What schools need is a system that automatically captures and analyzes the writing process, categorizes different types of potential integrity issues (copy-paste, AI generation, collaboration where it wasn't permitted), and surfaces only the cases that warrant teacher attention—with the evidence already organized.
The Real Question Schools Should Be Asking
Everyone agrees that banning AI entirely is not the answer. But "embrace AI" has become a thought-terminating cliche that lets schools skip the harder conversation about what learning actually requires.
The administrators I talk to often discuss "embracing AI" without distinguishing between fundamentally different use cases. A teacher using AI to generate quiz questions is not the same as a student using AI to write their essay. The teacher is not the one who needs to learn the material. This distinction seems obvious, but it is routinely collapsed in school-level AI policy discussions. I've heard the argument "if teachers are allowed to use AI, why shouldn't students?" more times than I can count, and it misses the point entirely.
The real question is not "how do we catch cheaters?" or "how do we embrace AI?" It is: how do we preserve the cognitive processes that make students better thinkers?
That means protecting the conditions under which productive struggle happens. It means keeping long-form, typed, take-home essays as a core part of writing instruction rather than retreating to timed writes that test speed over depth. And it means monitoring the writing process itself rather than trying to reverse-engineer whether the final product was AI-generated.

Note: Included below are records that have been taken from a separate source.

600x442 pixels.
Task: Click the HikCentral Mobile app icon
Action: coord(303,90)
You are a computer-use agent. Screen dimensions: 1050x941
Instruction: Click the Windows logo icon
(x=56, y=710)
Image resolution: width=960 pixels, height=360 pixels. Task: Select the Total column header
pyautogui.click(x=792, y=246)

The assignments that matter most are the ones where students sit with discomfort, wrestle with complexity, and come out the other side with ideas they built themselves. If we let the fear of AI cheating eliminate those assignments, we will have done more damage to student learning than AI ever could.

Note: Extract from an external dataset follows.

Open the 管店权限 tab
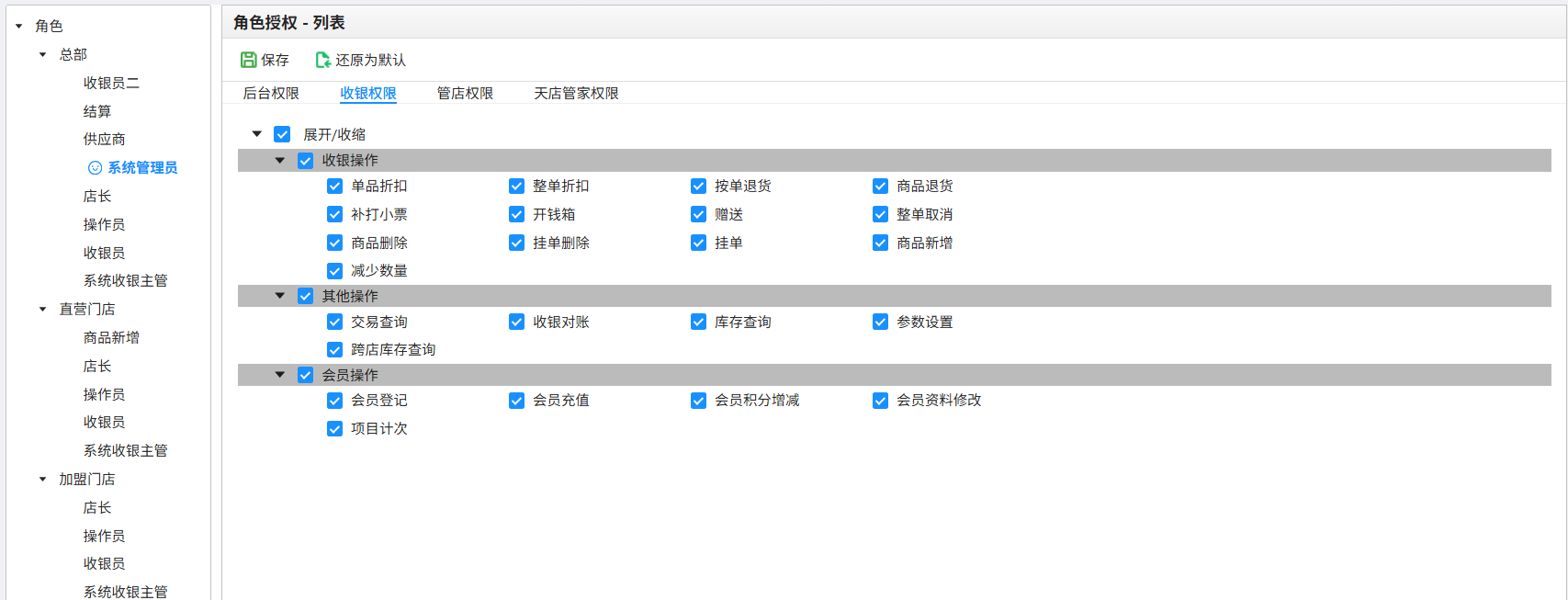This screenshot has width=1568, height=600. click(x=465, y=93)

Written by The Checkmark Plagiarism Team.
Sources
- Bjork, R. A., & Bjork, E. L. (2011). Making things hard on yourself, but in a good way: Creating desirable difficulties to enhance learning. In M. A. Gernsbacher, R. W. Pew, L. M. Hough, & J. R. Pomerantz (Eds.), Psychology and the real world: Essays illustrating fundamental contributions to society. Worth Publishers.
- Bellwether Education Partners. (2025). Productive Struggle: How Artificial Intelligence Is Changing Learning, Effort, and Youth Development in Education. https://bellwether.org/publications/productive-struggle/
- Henderson, O. (2022). Time's Up!: Why We Should Stop Assigning Timed Essays. Interdisciplinary Humanities Center, University of California, Santa Barbara. https://ihc.ucsb.edu/times-up-why-we-should-stop-assigning-timed-essays/
- Liang, W., Yuksekgonul, M., Mao, Y., Wu, E., & Zou, J. (2023). GPT detectors are biased against non-native English writers. arXiv preprint arXiv:2304.02819.
- Menary, R. (2007). Writing as thinking. Language Sciences, 29, 621–632.
- MSU Denver Writing Center. Writing as a Thinking Tool. https://www.msudenver.edu/writing-center/faculty-resources/writing-as-a-thinking-tool/
- Quitadamo, I. J., & Kurtz, M. J. (2007). Learning to improve: Using writing to increase critical thinking performance in general education biology. CBE Life Sciences Education, 6(2), 140–154.
- Thomas, M. H., Paine, B. J., & Price, T. S. (2003). Referenced in Mogey, N., Paterson, J., Burk, J., & Purcell, M. (2010). Typing compared with handwriting for essay examinations at university. Alt-J, 18(1), 29–47.
- van der Meer, A., & van der Weel, R. (2024). Referenced in Scientific American: Why Writing by Hand Is Better for Memory and Learning.
- Weber-Wulff, D., et al. (2023). Testing of Detection Tools for AI-Generated Text. arXiv preprint arXiv:2306.15666.